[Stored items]
☆ ☆ ☆
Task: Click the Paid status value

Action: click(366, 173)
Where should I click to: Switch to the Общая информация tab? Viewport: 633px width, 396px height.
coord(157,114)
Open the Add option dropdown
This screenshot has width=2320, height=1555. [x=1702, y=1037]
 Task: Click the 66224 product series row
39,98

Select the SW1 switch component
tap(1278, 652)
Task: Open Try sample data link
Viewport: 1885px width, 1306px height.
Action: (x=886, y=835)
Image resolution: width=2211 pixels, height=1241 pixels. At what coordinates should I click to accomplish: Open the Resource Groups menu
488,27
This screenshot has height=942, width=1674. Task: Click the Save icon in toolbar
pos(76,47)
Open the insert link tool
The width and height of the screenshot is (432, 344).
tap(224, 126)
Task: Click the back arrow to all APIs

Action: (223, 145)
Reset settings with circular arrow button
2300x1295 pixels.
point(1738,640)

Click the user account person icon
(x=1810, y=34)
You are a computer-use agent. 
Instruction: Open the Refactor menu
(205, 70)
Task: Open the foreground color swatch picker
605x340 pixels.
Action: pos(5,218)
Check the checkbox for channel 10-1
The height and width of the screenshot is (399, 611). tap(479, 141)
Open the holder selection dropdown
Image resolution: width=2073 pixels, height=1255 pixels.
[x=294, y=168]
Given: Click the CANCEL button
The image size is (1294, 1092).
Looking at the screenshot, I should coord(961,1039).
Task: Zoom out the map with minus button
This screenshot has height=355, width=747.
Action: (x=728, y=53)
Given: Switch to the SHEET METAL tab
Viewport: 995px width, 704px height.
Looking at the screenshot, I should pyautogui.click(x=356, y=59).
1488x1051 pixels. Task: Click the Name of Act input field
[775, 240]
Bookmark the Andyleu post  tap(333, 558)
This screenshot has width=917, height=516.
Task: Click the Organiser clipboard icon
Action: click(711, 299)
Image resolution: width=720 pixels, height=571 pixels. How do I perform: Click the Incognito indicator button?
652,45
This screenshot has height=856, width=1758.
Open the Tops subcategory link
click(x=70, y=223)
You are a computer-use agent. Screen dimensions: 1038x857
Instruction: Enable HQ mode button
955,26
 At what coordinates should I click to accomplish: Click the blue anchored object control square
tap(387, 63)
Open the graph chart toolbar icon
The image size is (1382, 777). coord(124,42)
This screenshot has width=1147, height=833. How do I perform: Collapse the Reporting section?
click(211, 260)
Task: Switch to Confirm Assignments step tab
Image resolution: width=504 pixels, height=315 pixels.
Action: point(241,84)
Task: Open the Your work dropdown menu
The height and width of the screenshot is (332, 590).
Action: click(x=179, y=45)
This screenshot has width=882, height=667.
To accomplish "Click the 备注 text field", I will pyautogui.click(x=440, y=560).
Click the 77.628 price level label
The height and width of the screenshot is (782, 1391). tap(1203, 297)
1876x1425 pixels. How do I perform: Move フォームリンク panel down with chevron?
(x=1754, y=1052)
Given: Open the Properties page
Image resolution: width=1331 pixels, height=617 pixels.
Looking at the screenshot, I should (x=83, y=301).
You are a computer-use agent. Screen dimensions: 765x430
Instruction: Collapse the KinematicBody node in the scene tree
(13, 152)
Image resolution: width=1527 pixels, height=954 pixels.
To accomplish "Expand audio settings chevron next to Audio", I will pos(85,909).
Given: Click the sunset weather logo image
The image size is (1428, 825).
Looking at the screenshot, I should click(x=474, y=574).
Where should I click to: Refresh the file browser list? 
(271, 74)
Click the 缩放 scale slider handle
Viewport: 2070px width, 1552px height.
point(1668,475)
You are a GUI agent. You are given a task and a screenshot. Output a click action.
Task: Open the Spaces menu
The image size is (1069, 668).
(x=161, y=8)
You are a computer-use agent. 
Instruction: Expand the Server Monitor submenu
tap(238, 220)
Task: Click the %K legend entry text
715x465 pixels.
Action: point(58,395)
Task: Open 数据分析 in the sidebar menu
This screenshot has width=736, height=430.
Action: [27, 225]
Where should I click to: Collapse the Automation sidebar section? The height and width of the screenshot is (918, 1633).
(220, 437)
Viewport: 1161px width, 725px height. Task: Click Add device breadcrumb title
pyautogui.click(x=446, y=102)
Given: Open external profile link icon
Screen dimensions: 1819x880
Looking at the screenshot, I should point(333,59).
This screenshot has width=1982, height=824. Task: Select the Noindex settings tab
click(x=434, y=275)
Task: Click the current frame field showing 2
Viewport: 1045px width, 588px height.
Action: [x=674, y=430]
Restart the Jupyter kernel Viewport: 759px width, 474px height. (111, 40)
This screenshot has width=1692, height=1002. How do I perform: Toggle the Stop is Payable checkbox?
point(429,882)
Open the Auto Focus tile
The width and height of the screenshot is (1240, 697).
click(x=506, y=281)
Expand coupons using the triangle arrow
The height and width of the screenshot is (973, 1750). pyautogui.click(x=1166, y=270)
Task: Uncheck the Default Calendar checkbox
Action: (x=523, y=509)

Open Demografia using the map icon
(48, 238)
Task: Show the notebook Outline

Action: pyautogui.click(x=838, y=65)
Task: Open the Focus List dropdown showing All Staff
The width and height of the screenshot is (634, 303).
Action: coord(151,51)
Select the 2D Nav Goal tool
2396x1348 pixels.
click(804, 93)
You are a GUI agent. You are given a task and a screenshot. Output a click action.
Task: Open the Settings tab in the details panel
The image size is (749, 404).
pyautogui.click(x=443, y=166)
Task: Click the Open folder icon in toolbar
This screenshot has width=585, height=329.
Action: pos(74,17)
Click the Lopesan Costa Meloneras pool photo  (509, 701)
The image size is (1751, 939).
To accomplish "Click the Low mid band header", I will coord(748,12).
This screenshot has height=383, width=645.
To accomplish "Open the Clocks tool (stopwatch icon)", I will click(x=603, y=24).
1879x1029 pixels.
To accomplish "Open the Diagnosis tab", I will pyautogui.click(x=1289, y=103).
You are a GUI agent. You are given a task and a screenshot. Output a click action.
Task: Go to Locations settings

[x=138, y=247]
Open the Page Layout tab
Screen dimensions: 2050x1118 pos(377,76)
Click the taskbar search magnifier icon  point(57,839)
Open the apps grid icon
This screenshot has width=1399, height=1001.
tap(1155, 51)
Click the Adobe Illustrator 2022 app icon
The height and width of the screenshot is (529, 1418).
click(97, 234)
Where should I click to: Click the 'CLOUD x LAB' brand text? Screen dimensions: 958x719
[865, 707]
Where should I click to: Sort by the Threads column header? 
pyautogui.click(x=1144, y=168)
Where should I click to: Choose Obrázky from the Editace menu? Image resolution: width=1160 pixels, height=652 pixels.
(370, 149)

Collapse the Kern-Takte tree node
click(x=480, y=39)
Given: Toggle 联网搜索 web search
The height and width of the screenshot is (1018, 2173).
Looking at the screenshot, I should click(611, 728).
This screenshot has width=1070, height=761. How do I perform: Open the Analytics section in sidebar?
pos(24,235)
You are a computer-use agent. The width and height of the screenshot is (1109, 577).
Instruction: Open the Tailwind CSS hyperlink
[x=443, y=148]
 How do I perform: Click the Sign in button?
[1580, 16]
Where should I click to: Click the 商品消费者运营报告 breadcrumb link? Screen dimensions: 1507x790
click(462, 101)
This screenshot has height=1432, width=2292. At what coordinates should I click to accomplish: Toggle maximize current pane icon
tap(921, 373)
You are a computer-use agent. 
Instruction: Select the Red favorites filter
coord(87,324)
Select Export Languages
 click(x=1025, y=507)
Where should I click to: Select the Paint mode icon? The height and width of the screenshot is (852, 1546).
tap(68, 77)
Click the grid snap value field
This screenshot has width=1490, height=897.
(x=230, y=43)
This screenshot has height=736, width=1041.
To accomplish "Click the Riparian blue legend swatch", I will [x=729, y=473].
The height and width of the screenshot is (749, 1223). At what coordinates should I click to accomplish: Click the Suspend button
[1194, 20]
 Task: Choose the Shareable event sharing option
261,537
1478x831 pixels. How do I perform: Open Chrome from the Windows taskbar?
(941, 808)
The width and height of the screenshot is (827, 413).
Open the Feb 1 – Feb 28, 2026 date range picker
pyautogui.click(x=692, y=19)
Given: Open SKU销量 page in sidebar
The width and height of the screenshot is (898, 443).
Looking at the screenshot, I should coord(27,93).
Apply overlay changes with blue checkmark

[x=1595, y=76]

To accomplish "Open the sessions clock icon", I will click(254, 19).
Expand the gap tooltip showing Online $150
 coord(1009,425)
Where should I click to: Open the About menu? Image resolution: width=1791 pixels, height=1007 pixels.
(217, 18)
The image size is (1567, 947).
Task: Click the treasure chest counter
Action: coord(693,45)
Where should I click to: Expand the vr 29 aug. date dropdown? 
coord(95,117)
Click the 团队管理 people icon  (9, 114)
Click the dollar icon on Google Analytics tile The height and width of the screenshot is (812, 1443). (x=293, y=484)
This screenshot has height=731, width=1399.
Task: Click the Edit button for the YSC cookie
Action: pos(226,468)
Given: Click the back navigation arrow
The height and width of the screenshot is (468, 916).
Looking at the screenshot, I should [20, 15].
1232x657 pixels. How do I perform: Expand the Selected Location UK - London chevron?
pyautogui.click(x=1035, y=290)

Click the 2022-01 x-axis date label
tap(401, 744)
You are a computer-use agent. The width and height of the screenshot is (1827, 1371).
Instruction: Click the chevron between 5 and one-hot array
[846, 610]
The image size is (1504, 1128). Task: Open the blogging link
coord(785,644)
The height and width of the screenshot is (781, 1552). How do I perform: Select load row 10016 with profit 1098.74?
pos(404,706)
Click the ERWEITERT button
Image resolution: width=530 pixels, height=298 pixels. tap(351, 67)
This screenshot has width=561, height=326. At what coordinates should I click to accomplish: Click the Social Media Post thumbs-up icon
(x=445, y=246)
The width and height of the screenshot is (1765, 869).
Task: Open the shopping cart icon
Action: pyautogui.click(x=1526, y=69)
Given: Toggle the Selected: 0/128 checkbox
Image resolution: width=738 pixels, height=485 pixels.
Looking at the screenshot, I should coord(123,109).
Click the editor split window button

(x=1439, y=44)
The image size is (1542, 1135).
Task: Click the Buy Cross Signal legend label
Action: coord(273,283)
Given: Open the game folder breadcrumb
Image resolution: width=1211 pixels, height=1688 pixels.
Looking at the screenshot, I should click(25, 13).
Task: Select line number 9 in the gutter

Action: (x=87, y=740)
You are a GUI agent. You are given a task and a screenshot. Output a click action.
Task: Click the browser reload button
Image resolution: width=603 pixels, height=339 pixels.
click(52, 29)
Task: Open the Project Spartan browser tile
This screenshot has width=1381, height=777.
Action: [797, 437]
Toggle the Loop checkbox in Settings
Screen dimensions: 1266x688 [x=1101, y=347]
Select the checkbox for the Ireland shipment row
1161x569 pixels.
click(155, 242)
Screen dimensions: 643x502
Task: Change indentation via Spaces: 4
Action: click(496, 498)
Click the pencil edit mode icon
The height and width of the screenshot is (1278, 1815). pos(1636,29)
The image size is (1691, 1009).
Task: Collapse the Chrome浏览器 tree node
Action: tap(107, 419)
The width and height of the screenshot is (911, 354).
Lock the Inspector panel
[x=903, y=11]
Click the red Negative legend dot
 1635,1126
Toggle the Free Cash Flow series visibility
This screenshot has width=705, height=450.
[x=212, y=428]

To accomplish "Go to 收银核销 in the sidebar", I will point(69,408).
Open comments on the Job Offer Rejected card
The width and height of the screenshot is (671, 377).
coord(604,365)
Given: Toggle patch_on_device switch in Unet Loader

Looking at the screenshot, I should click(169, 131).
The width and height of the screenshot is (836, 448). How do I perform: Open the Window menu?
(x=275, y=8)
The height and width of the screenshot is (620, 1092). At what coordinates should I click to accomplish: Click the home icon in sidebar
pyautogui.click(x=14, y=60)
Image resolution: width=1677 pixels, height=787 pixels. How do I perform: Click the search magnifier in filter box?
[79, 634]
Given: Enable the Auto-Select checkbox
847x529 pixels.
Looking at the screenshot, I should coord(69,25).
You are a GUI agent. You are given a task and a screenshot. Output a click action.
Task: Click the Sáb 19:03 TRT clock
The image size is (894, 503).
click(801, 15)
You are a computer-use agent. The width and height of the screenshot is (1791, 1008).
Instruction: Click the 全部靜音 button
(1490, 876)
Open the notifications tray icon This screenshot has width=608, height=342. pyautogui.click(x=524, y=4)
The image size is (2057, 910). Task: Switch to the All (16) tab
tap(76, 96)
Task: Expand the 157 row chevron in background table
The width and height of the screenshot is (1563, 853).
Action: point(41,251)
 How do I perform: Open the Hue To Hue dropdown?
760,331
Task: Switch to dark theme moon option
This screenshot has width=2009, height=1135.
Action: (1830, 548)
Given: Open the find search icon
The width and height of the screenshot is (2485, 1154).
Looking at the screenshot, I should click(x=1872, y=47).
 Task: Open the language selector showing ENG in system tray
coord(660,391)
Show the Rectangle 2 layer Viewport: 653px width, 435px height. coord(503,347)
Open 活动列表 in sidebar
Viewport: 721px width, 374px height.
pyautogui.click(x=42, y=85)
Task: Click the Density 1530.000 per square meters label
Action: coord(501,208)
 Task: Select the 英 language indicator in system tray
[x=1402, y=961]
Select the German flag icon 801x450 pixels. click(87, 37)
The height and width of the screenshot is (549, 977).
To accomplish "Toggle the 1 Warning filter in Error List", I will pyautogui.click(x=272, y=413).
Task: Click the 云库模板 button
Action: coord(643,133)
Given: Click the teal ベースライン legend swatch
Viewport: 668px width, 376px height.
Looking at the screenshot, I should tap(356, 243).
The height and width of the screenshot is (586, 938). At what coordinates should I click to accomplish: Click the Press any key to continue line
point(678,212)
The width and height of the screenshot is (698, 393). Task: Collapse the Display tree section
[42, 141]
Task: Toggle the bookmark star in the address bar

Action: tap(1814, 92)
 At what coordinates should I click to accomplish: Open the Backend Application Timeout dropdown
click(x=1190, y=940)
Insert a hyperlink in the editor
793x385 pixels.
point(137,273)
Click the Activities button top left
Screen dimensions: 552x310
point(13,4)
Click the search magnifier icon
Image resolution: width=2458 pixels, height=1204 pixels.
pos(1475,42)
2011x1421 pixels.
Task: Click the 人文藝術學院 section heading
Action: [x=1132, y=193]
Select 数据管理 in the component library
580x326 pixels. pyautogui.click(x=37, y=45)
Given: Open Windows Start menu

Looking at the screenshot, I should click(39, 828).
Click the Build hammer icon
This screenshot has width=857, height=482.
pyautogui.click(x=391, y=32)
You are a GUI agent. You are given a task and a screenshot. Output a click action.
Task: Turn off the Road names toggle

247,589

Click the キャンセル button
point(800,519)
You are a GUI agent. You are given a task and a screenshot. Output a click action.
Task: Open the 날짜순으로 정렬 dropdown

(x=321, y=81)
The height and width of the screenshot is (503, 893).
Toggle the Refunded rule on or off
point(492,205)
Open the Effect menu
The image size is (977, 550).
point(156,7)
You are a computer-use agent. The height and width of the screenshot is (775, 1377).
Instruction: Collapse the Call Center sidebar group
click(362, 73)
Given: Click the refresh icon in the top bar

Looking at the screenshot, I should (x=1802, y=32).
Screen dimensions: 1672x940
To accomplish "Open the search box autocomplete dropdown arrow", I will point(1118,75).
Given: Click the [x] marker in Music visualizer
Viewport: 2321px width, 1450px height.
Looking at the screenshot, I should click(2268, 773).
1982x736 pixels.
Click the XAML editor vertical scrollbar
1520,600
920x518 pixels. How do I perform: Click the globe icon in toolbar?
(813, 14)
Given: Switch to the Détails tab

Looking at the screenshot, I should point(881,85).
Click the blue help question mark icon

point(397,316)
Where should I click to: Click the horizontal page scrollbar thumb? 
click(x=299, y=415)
☆ ☆ ☆
■ **TASK DIRECTIONS**: Lines that hold the word "swatch" are the ones to copy from the entries above.

■ **ANSWER SECTION**:
Task: Open the foreground color swatch picker
To accomplish "Click the Riparian blue legend swatch", I will [x=729, y=473].
Given: Click the teal ベースライン legend swatch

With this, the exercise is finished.